■ Supplied records ■

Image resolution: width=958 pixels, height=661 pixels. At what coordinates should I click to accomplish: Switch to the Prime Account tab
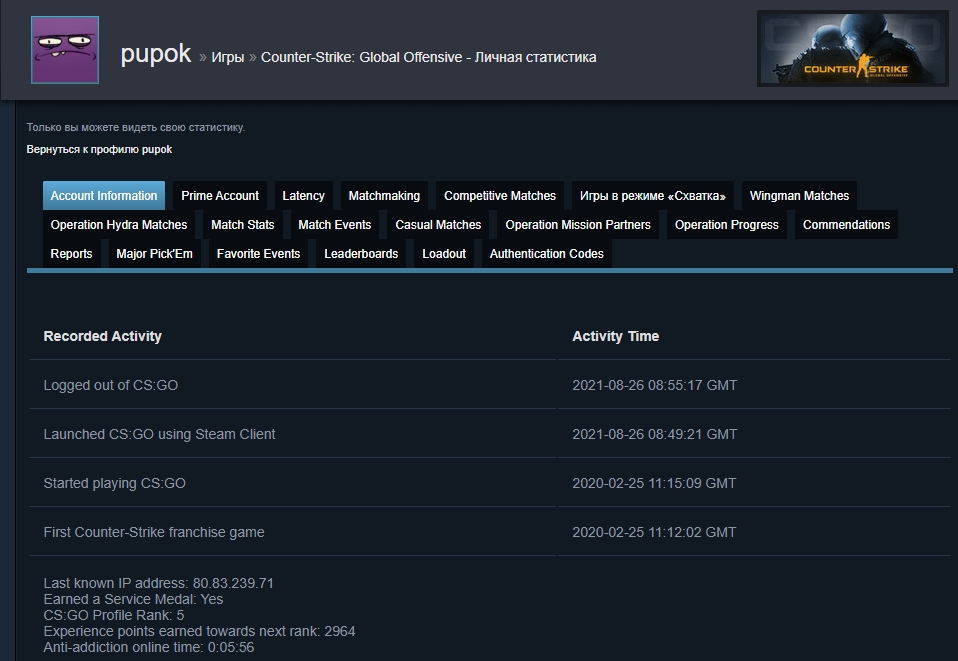click(220, 196)
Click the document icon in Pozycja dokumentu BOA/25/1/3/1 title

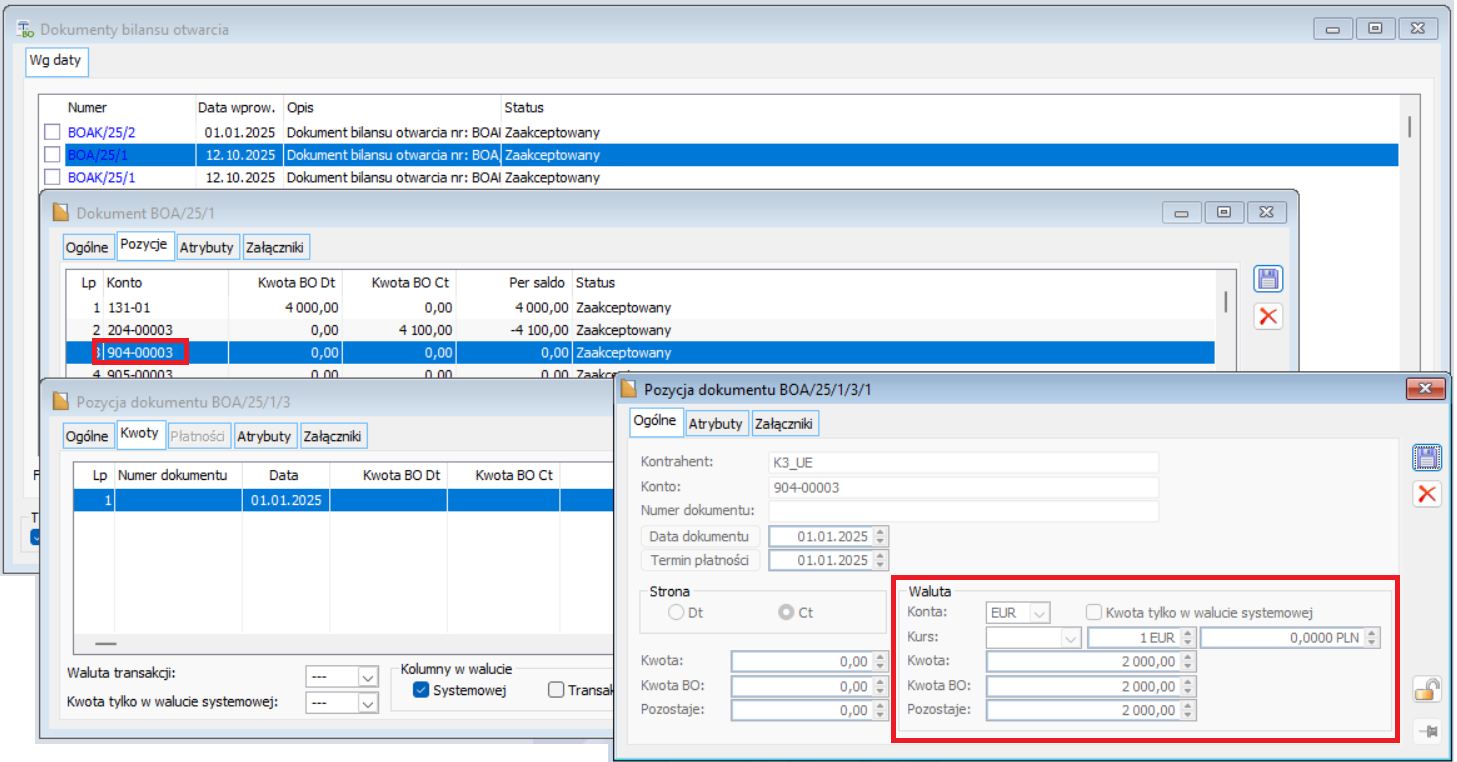(x=628, y=389)
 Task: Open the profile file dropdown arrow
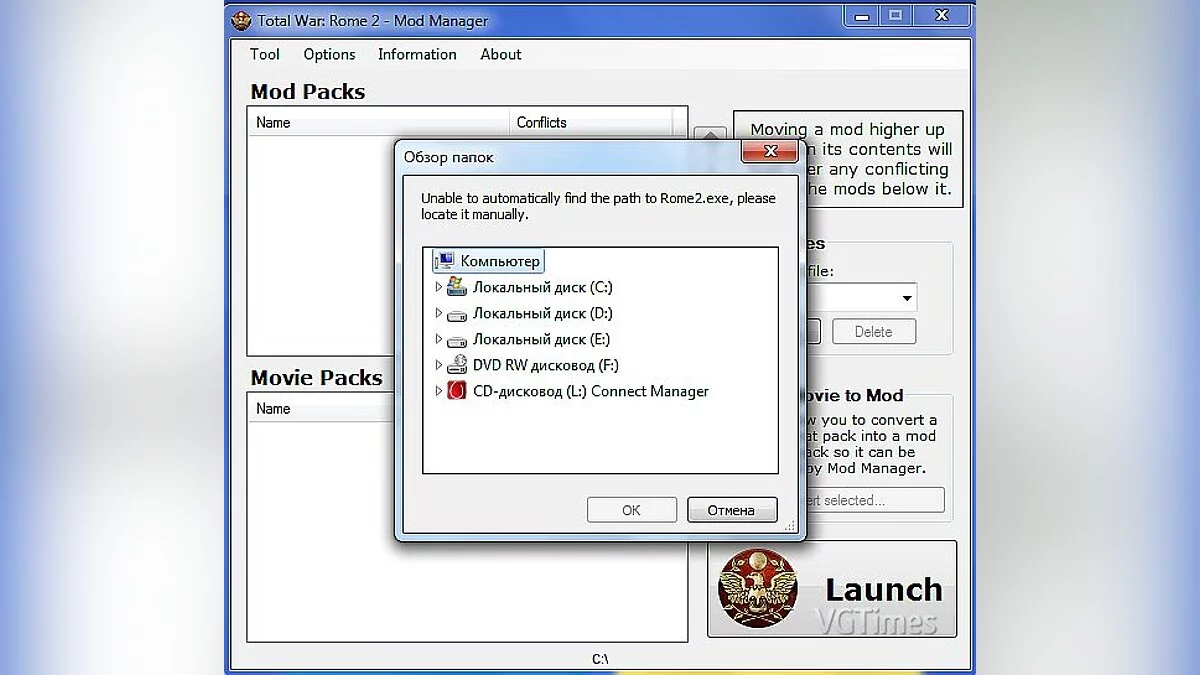click(906, 298)
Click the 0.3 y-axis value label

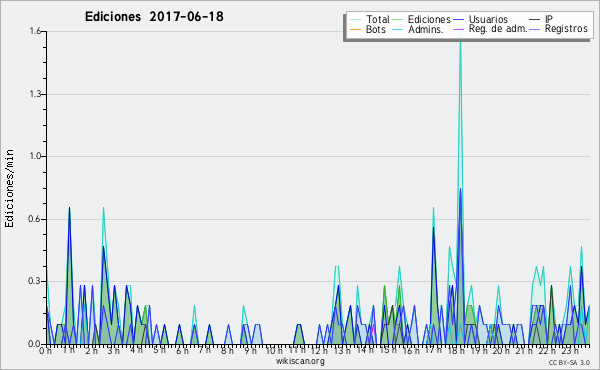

■ Instructions for the task ■
The answer consists solely of the lines from the one holding "Click the document" through the final line of the records, both ends included, each duplicated exactly. Leave images out.

■ Output of the exercise ■
Click the document icon in Pozycja dokumentu BOA/25/1/3/1 title

(x=628, y=389)
 Task: Open the profile file dropdown arrow
click(906, 298)
Click the 0.3 y-axis value label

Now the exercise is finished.